La battaglia tra chi crede fermamente che la sovraesposizione a una violenza simulata possa condurre quindi un individuo ad avere comportamenti aggressivi nella vita reale e chi, invece, non è convinto esista questa diretta correlazione si combatte tutt’oggi su un campo prettamente teorico, fatto di cifre, statistiche, metodi, studi e conseguenti smentite, critiche su campioni usati per le analisi e nuovi e più ampi soggetti di studio.[7] Ciò che è per certo inconfutabile è il fatto che negli ultimi decenni la violenza – nelle serie televisive come nei videogiochi, in internet e sui social – è notevolmente aumentata. Intendendo con il termine generico “violenza” scene di aggressività, criminalità, maltrattamenti fisici  e sessuali e via discorrendo.
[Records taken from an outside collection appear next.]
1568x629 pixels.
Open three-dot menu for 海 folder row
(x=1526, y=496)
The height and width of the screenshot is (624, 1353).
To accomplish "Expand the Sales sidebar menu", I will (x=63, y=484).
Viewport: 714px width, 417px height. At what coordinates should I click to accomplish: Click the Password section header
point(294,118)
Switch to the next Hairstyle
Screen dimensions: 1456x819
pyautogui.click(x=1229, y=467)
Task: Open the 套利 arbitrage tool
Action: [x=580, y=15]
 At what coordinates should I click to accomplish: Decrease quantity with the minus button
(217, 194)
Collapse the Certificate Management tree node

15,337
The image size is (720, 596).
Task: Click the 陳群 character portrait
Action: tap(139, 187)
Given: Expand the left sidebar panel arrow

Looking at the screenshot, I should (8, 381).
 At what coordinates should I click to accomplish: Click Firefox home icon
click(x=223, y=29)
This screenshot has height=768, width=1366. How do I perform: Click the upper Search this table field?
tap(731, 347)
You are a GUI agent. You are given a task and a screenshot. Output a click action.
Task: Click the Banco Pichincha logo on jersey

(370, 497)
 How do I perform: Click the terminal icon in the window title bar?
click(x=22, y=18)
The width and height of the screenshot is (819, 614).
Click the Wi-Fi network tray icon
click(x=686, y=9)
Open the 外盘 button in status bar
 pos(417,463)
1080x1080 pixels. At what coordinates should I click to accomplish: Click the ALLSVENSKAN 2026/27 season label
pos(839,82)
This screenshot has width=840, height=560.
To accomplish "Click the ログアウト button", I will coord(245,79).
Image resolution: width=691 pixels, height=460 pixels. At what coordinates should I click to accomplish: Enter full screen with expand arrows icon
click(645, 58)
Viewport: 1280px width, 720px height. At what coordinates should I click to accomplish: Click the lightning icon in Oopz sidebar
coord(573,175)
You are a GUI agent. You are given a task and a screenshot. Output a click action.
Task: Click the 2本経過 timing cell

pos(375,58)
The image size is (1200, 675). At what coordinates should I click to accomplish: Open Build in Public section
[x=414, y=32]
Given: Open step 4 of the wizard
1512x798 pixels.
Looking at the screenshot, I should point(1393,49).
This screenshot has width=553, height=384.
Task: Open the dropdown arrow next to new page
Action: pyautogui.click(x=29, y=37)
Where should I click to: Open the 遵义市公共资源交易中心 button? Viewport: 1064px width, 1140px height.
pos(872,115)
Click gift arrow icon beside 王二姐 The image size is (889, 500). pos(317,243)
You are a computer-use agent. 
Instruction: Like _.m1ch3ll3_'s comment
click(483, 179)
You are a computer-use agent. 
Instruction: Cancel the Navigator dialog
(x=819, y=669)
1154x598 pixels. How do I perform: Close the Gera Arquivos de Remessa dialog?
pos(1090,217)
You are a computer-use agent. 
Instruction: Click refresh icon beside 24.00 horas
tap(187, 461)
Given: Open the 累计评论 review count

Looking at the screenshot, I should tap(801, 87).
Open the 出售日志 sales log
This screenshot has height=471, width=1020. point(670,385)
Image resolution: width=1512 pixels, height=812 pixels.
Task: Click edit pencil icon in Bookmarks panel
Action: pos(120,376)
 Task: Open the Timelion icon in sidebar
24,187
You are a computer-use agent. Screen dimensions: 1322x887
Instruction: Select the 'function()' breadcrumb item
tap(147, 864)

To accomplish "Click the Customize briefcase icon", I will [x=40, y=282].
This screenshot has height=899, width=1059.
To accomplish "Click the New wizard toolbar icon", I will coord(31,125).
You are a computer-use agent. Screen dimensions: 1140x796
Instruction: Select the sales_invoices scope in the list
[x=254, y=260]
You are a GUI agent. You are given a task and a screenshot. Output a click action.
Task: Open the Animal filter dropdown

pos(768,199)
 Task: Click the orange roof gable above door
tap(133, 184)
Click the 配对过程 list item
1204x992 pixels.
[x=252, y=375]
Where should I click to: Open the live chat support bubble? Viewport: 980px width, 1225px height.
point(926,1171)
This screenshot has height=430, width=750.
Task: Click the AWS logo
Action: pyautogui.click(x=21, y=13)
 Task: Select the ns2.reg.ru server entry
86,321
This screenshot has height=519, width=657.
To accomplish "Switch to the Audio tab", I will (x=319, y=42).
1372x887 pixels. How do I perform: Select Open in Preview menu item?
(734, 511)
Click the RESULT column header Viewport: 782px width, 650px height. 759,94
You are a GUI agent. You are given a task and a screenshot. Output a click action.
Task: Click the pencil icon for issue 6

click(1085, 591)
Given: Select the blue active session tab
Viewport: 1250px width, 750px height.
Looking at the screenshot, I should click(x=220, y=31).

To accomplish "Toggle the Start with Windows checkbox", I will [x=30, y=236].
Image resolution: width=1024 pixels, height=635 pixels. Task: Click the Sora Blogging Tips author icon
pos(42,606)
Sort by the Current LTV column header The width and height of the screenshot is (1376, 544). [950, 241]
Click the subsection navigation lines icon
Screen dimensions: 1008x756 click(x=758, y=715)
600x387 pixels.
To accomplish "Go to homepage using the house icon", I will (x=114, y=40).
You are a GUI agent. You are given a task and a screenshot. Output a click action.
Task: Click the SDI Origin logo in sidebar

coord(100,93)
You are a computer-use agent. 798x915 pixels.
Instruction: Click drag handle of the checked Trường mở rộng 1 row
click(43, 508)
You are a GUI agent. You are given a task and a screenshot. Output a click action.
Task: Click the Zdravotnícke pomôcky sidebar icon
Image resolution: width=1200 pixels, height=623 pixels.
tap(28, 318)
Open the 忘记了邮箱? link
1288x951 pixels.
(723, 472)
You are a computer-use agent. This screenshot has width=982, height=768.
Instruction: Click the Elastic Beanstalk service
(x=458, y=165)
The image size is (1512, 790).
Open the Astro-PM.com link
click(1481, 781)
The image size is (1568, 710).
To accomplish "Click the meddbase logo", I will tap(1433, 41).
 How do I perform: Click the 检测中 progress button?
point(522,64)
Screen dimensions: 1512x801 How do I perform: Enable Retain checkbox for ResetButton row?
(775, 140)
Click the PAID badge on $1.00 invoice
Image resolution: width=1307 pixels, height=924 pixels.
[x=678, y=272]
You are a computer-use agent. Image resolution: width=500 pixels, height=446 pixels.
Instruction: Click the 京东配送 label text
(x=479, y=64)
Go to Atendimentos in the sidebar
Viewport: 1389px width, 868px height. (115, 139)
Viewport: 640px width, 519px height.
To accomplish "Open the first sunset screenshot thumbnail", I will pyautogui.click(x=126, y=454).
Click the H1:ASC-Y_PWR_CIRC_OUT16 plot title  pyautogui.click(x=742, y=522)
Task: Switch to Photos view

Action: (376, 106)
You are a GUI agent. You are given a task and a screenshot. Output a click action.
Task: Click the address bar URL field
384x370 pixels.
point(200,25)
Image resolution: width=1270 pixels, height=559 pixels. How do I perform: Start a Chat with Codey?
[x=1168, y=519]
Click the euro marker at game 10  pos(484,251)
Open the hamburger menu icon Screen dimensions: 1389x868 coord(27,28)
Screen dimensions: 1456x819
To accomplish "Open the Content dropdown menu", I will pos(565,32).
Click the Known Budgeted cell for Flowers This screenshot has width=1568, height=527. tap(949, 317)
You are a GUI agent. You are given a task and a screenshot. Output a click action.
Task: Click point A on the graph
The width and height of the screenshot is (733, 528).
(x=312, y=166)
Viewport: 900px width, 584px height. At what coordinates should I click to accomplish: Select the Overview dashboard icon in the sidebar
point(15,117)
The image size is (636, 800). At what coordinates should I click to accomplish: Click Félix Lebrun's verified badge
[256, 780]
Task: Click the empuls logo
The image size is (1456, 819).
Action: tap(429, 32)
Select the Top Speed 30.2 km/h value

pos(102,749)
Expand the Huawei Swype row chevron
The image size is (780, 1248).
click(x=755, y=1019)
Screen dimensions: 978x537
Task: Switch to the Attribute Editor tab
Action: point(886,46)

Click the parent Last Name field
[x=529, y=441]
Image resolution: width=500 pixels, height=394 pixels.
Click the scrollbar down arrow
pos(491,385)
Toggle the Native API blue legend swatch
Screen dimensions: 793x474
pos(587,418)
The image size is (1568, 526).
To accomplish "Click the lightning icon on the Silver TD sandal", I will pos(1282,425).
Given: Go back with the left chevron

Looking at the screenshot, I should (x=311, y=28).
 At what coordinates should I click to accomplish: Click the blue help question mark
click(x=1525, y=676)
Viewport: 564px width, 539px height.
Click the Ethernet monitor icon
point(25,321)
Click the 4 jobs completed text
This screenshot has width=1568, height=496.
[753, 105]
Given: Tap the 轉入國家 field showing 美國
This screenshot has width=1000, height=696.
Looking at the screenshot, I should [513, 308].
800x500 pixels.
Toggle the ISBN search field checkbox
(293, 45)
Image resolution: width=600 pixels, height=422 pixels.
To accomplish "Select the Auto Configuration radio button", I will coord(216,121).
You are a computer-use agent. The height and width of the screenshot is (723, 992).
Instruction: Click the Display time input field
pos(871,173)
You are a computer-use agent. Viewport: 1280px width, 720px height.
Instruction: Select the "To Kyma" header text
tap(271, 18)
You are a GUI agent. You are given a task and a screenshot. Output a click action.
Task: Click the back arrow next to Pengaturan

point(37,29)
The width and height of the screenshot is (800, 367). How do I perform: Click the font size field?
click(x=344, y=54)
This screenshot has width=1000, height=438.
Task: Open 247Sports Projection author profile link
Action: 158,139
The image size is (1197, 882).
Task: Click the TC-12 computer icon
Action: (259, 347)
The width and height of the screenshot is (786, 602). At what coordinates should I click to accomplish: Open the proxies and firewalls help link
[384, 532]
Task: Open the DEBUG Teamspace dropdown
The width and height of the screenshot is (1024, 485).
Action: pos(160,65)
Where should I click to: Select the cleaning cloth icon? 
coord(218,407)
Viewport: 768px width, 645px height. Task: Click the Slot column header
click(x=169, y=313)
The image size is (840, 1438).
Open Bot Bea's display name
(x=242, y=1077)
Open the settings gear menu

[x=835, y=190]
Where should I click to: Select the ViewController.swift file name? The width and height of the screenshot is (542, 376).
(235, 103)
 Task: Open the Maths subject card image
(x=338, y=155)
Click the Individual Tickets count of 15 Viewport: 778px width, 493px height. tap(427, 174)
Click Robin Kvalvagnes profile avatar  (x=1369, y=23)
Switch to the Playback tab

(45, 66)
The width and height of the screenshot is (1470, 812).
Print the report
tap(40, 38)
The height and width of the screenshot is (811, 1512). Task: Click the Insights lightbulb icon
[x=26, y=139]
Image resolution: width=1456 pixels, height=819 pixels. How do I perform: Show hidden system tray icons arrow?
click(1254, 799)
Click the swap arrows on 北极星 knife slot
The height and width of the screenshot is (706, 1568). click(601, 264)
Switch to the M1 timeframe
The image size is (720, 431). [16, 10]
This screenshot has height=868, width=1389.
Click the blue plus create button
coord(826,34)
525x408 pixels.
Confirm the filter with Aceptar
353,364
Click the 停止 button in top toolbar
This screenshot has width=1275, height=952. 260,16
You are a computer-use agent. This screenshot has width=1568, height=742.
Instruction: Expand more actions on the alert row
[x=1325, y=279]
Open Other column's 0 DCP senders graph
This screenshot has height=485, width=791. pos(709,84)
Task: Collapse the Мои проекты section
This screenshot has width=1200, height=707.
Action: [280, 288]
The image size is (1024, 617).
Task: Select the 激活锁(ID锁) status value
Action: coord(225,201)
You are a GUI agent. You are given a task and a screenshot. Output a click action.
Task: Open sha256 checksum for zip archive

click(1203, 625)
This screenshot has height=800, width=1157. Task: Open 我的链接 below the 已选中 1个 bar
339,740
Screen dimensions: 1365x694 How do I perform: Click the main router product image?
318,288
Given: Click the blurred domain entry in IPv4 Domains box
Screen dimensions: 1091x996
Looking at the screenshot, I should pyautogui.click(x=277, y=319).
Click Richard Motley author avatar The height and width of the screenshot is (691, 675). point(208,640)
Un problema che andrebbe sottolineato di più è quello dell’effetto di abituazione, ovvero un processo per il quale la ripetizione continuata di uno stimolo determina la diminuzione dell’intensità e della durata di una risposta – tipicamente innata -, fino all’estinzione della risposta stessa che dipende dal confronto tra un modello, formatosi nel cervello relativamente allo stimolo già presentato e il nuovo stimolo in arrivo. L’abituazione è, in sostanza, il contrario della sensibilizzazione.

Ovviamente non si può imputare tutto ai media, ma non si può nemmeno ignorare l’impatto che essi hanno sulla psiche di chi guarda e che, senza una guida sapiente e responsabile accanto, può davvero perdere il senso di ciò che è giusto e ciò che è sbagliato.[8]

 

Il male affascina, lo ha sempre fatto. Un racconto con un mistero, un crimine, un delitto, una violenza è certamente più appetibile per molti, altrimenti non si spiegherebbe l’aumento della violenza trasmessa in tutte le sue forme da media, social e internet. Tuttavia non ci si può esimere dal riflettere sul fatto che, forse, l’attrazione alla violenza sia in un certo qual modo una richiesta di aiuto, un tentativo di esorcizzare la paura stessa della violenza. Diventarne artefici per non esserne vittime.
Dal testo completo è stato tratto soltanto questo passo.